Lipoteichoic acid (LTA) is a major immuno-stimulating component of Gram-positive bacteria. LTA from the beneficial bacterium Lactobacillus plantarum induces weak nitric oxide (NO) production in murine macrophages. Currently, it is not clear if LTA from L. plantarum is able to stimulate the innate immune response, even in the presence of inflammation. In the present study, we prepared highly pure and structurally intact LTA from L. plantarum and investigated its ability to induce NO in the presence of interferon (IFN)-γ in the RAW 264.7 murine macrophage cell line and bone marrow-derived macrophages (BMMs) from mice. L. plantarum LTA alone was unable to induce NO production, even at 30μg/ml. However, LTA in the presence of IFN-γ significantly induced NO production in RAW 264.7 cells. The observed NO production was inhibited by a NO synthase (NOS) inhibitor l-NAME and an inducible NOS (iNOS) inhibitor l-NIL, suggesting that iNOS is specifically required for this action.

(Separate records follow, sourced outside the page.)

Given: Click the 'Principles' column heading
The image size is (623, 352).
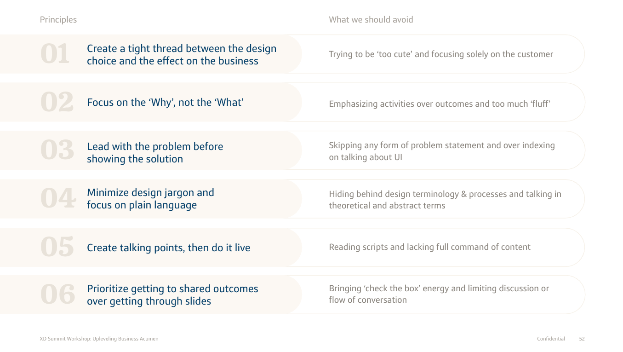Looking at the screenshot, I should [x=58, y=20].
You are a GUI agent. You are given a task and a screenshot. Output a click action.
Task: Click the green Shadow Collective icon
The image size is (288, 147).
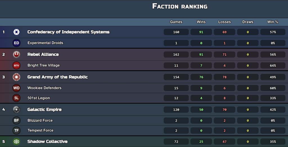point(16,141)
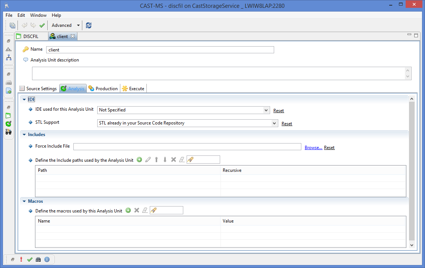Viewport: 425px width, 268px height.
Task: Open the Window menu
Action: point(38,15)
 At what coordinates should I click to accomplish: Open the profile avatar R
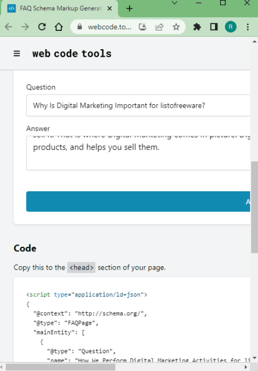(230, 27)
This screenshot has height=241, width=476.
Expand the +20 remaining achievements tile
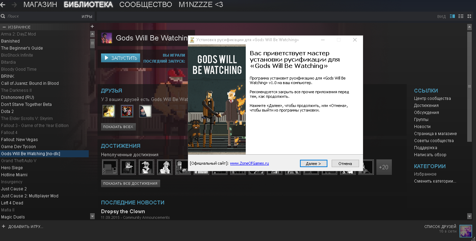(x=384, y=167)
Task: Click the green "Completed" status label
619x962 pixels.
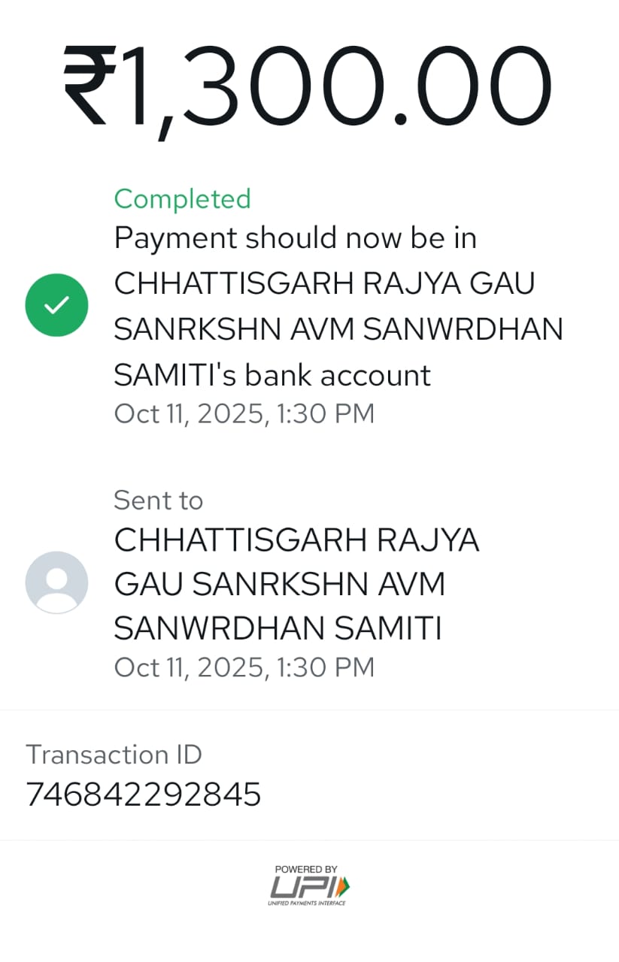Action: click(182, 199)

Western blot analysis and reverse transcription and polymerase chain reaction further confirmed that L. plantarum LTA increased protein and mRNA levels of iNOS, respectively. However, such induction was substantially inhibited in BMMs from Toll-like receptor 2 (TLR2)-deficient mice and the macrophages treated with an inhibitor blocking platelet-activating factor receptor. In addition, L. plantarum LTA plus IFN-γ induced IFN-β expression and STAT1 phosphorylation, which are key pathways for inducing iNOS expression. Electrophoretic mobility shift assay demonstrated that L. plantarum LTA in the presence of IFN-γ remarkably increased the DNA-binding activity of NF-κB transcription factor, which is known to be involved in the iNOS gene expression. Collectively, these results suggest that LTA from L. plantarum alone has no inflammatory potential but does induce NO production under conditions of inflammation, such as the presence of IFN-γ.